Today, I look around my house, and I see Hlengza’s presence in all I see. In many ways. I recall all the moments when she made timely interventions in my life. And those moments continue to exist in my life.

She may not have understood the long-lasting impact her daily actions had on me—and would have in the long run—but she went on to do what she felt was right anyway. I was one of the beneficiaries of her practical solidarity. 

I must hasten to speak about the practical contributions and not remain abstract. Here, I am talking about being hungry and not knowing what I would eat that day, and she would intervene, all without asking for payment. I am talking about not knowing how I would communicate my troubles to higher leadership about my demands, and somehow, she made those communications on my behalf before I could even ask her to do so. I wish to count more, but the whole thing is just countless.

In other words, to the normal soul, I had gained a good person in her. But, in truth, I had obtained a friend, a comrade and just something more than all of that.

In lieu of a conclusion: Hlengza’s moment

On Hlengza’s birth anniversary this year, 25 March, I thought I should take some time out to ponder and make a few reflections on my life, on comradeship and more stuff.
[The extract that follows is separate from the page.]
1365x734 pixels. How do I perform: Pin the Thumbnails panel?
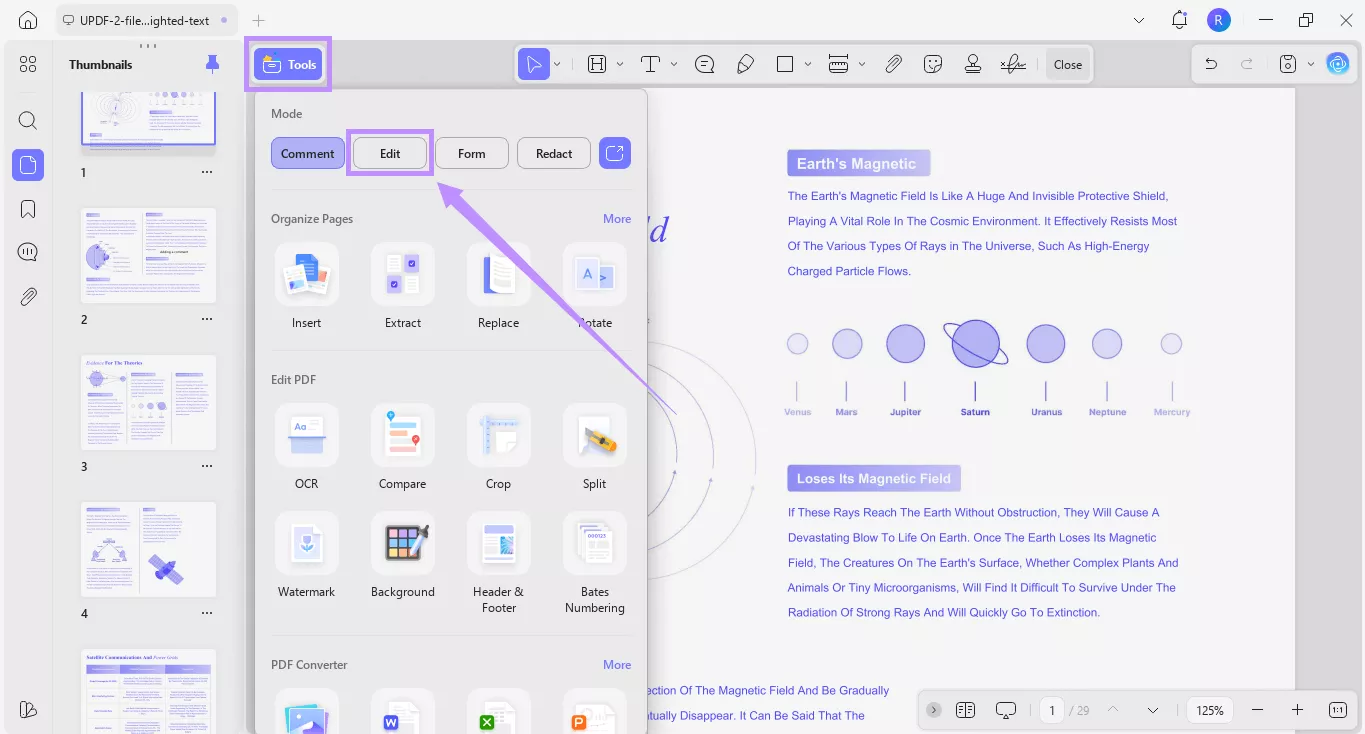tap(211, 63)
Undergoing all those processes made me think about how she has literally crossed many rivers on my behalf in ways that no one had ever done before. And, at that moment, she did not really know much about me. She had no reason to believe anything about my undying loyalty either to her or the Swazi struggle—or even the struggle for a socialist world.
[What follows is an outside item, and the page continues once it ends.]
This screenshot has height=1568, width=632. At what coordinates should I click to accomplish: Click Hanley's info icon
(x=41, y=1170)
Yet there she was, throwing her whole life to walking with me, beside me through each and every step of my life in exile. A very rare occurrence.

In the end, while exile dutifully delivered multitudes of rotten tomatoes my way, I was able to find some people who made my life not only bearable but also memorable. Such are the rare types I needed to keep. Such are the Hlengza types of people I will continue to keep in my life.

As Hlengza celebrates her own milestone in life, I thought it necessary for me to sit down and make my reflections on the meaningful contributions she has made to my life over the past 13 years or so.

Among the about 60 million people in South Africa, she has remained one part of the tiny minority of people who brought me back from the precipice and saved my life. Many times. I do not exaggerate when I say that I am alive today due to her friendship and comradeship with me. And no other has ever called me ‘friend’ since I landed on South African soil except her. None! 

I could write many more pages, but such would be a book without end, for I have left many memories in this chapter. I only meant to introduce the subject and landed on such a long story without noticing.

My only intention with this article was to celebrate Hlengza’s birthday, which is on 25 March. As I sat down to reflect on her, I could not come to a conclusion whether Hlengza had been a friend or a comrade to me. I concluded that she has been both. But something was special on each part.

In the end, I understood that she had been a friend, a comrade and much, much more to me. Something one cannot sell and/or buy.

Cheers to life, cheers to lifelong comradeship and continuous learning!


Written 25 – 27 March 2026. Published 29 March 2026.